Activity: Starting at the line that contains "The width and height of the screenshot is (1232, 958).", quote each line exactly through the last line of the entries, both included.

Listed entries:
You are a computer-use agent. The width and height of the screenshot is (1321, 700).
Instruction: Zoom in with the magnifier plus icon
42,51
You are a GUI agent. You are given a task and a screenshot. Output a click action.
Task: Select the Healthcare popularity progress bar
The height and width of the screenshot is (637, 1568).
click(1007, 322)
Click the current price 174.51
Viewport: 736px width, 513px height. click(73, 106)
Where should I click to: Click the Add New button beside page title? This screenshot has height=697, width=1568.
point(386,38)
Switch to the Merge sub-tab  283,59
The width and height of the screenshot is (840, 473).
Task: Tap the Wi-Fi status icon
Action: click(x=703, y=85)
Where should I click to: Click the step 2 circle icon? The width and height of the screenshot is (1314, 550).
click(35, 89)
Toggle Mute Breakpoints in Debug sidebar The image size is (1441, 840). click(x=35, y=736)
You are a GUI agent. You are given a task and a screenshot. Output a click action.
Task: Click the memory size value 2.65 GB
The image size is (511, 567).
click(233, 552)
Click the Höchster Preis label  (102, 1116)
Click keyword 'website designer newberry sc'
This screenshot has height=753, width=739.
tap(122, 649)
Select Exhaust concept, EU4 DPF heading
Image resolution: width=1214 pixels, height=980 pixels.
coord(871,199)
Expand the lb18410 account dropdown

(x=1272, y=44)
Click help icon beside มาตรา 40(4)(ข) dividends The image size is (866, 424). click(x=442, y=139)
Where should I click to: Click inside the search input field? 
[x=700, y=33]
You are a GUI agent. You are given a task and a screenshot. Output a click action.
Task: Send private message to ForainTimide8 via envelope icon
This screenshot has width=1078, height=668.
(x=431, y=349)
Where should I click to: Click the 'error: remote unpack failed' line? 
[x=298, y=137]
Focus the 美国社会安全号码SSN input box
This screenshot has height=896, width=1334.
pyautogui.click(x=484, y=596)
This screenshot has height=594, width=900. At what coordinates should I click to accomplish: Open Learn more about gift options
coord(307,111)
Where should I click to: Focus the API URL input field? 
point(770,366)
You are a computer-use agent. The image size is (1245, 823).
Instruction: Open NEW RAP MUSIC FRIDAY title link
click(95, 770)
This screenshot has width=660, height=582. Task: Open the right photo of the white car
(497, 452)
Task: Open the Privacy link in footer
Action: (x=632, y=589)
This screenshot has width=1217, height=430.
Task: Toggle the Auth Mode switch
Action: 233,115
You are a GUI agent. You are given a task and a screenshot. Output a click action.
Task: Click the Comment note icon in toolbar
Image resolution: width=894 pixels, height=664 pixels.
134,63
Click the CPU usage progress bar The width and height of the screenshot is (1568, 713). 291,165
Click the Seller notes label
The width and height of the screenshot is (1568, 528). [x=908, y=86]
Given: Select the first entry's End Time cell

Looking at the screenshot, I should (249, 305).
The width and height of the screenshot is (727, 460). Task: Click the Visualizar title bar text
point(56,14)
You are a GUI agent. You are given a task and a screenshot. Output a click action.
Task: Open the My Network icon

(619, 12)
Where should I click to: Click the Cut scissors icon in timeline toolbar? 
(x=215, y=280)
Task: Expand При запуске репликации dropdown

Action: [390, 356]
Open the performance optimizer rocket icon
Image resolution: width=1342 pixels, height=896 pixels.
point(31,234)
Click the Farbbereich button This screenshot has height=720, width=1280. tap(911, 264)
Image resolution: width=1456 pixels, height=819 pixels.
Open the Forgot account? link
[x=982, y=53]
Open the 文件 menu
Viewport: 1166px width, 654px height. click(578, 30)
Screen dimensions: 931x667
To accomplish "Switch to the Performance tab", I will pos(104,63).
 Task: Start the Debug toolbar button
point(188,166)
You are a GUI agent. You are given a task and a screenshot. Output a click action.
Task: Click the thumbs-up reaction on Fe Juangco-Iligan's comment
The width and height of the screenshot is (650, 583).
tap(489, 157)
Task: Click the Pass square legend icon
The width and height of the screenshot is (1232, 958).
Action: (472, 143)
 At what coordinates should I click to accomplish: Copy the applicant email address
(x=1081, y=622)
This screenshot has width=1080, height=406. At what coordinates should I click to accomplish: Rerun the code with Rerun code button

Output of the task:
The width and height of the screenshot is (1232, 958).
Action: (472, 143)
 At what coordinates should I click to accomplish: Copy the applicant email address
(x=1081, y=622)
This screenshot has width=1080, height=406. At what coordinates should I click to accomplish: Rerun the code with Rerun code button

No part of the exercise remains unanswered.